The Canadian commercial real estate market set another record for investments in 2017 and was one of only four countries in the world to do so, according to a new report from CBRE Ltd
The report said there were more than $43.1 billion in investments last year, surpassing $34.7 billion in 2016, and CBRE predicts another record will be established in 2018.
CBRE said strong tenant demand, coupled with declining vacancy rates which are at, or near, all-time lows in many Canadian markets, will lead to strong increases in rental rates.
“Investors are not shying away from Canadian commercial real estate,” said CBRE Canada executive managing director Paul Morassutti Tuesday.
“We have record low vacancy rates, record low unemployment, increasing institutional allocation to real estate and supportive immigration that fuels population growth.”
CBRE said, however, that the commercial real estate market does face some risk in 2018, including rising interest rates and the fate of the North American Free Trade Agreement, but it believes the underlying strength in the market will outweigh these concerns.
The company says Toronto and Vancouver began 2018 with the lowest downtown office vacancies in North America at 3.7 per cent and 5.0 per cent respectively and predicts those rates will fall even lower this year due to growing tenant demand and a lack of new office supply.

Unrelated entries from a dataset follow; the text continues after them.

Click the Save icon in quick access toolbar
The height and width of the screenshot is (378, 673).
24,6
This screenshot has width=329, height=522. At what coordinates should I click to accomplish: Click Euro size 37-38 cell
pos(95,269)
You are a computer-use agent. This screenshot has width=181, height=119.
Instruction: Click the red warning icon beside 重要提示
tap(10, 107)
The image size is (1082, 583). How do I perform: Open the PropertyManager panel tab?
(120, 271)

CBRE says growth in tenant demand is spreading to other cities, with downtown office vacancy rates also slated to fall in London, Ont., the Waterloo Region, Ottawa, Montreal and Halifax.

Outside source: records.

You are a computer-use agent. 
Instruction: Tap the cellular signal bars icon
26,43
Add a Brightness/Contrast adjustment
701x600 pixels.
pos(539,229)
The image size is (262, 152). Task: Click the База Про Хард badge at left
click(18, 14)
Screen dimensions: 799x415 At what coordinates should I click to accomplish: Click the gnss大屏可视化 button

After surging for the past two years, CBRE predicts vacancy rates will finally stabilize in Calgary as the recovery in Alberta starts to take hold.
“In 2018, Canada will once again find itself at the centre of two very powerful investment trends,” said Morassutti.
“Firstly, our status as a safe haven with stable rule of law gets more pronounced as geopolitical instability continues to accelerate. Secondly, real estate has arrived as a true ‘fourth asset class’ that provides yield in a yield-starved world. As a result, institutional allocations are set to increase by over 20 per cent in the next five years.”